You can see that with the default configuration that logistic regression achieves an accuracy of 88%.

Weka Classification Results for the Logistic Regression Algorithm

Weka Classification Results for the Logistic Regression Algorithm

Naive Bayes

Naive Bayes is a classification algorithm. Traditionally it assumes that the input values are nominal, although it numerical inputs are supported by assuming a distribution.

Naive Bayes uses a simple implementation of Bayes Theorem (hence naive) where the prior probability for each class is calculated from the training data and assumed to be independent of each other (technically called conditionally independent).

This is an unrealistic assumption because we expect the variables to interact and be dependent, although this assumption makes the probabilities fast and easy to calculate. Even under this unrealistic assumption, Naive Bayes has been shown to be a very effective classification algorithm.

Naive Bayes calculates the posterior probability for each class and makes a prediction for the class with the highest probability.
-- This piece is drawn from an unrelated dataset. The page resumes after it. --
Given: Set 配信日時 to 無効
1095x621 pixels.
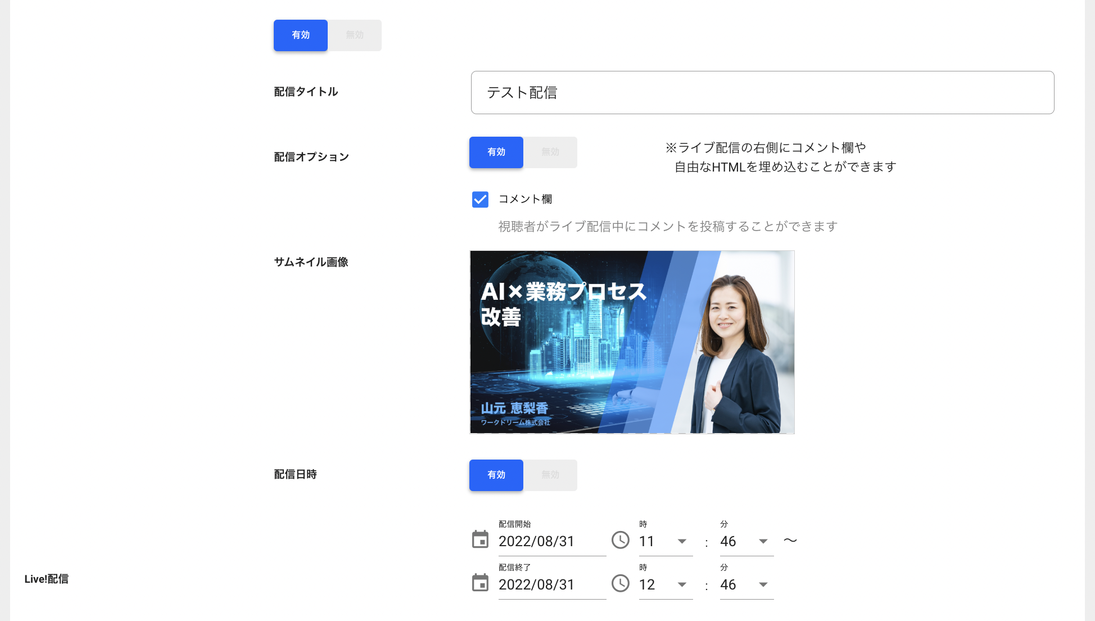Looking at the screenshot, I should (550, 475).
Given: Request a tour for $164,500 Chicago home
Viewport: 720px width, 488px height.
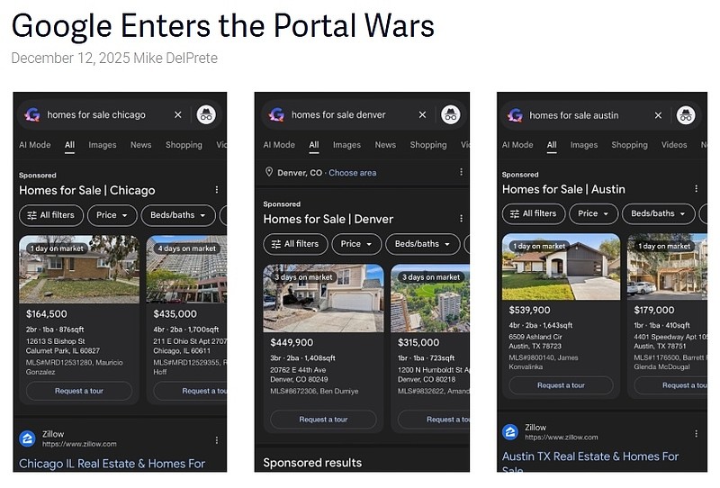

As such, it supports both binary classification and multi-class classification problems.

Choose the Naive Bayes algorithm:

  1. Click the “Choose” button and select “NaiveBayes” under the “bayes” group.
  2. Click on the name of the algorithm to review the algorithm configuration.
Weka Configuration for the Naive Bayes Algorithm

Weka Configuration for the Naive Bayes Algorithm

By default a Gaussian distribution is assumed for each numerical attributes.

You can change the algorithm to use a kernel estimator with the useKernelEstimator argument that may better match the actual distribution of the attributes in your dataset. Alternately, you can automatically convert numerical attributes to nominal attributes with the useSupervisedDiscretization parameter.

  1. Click “OK” to close the algorithm configuration.
  2. Click the “Start” button to run the algorithm on the Ionosphere dataset.

You can see that with the default configuration that Naive Bayes achieves an accuracy of 82%.

Weka Classification Results for the Naive Bayes Algorithm

Weka Classification Results for the Naive Bayes Algorithm

There are a number of other flavors of naive bayes algorithms that you could work with.

Decision Tree

Decision trees can support classification and regression problems.

Decision trees are more recently referred to as Classification And Regression Trees (CART). They work by creating a tree to evaluate an instance of data, start at the root of the tree and moving town to the leaves (roots) until a prediction can be made. The process of creating a decision tree works by greedily selecting the best split point in order to make predictions and repeating the process until the tree is a fixed depth.

After the tree is constructed, it is pruned in order to improve the model’s ability to generalize to new data.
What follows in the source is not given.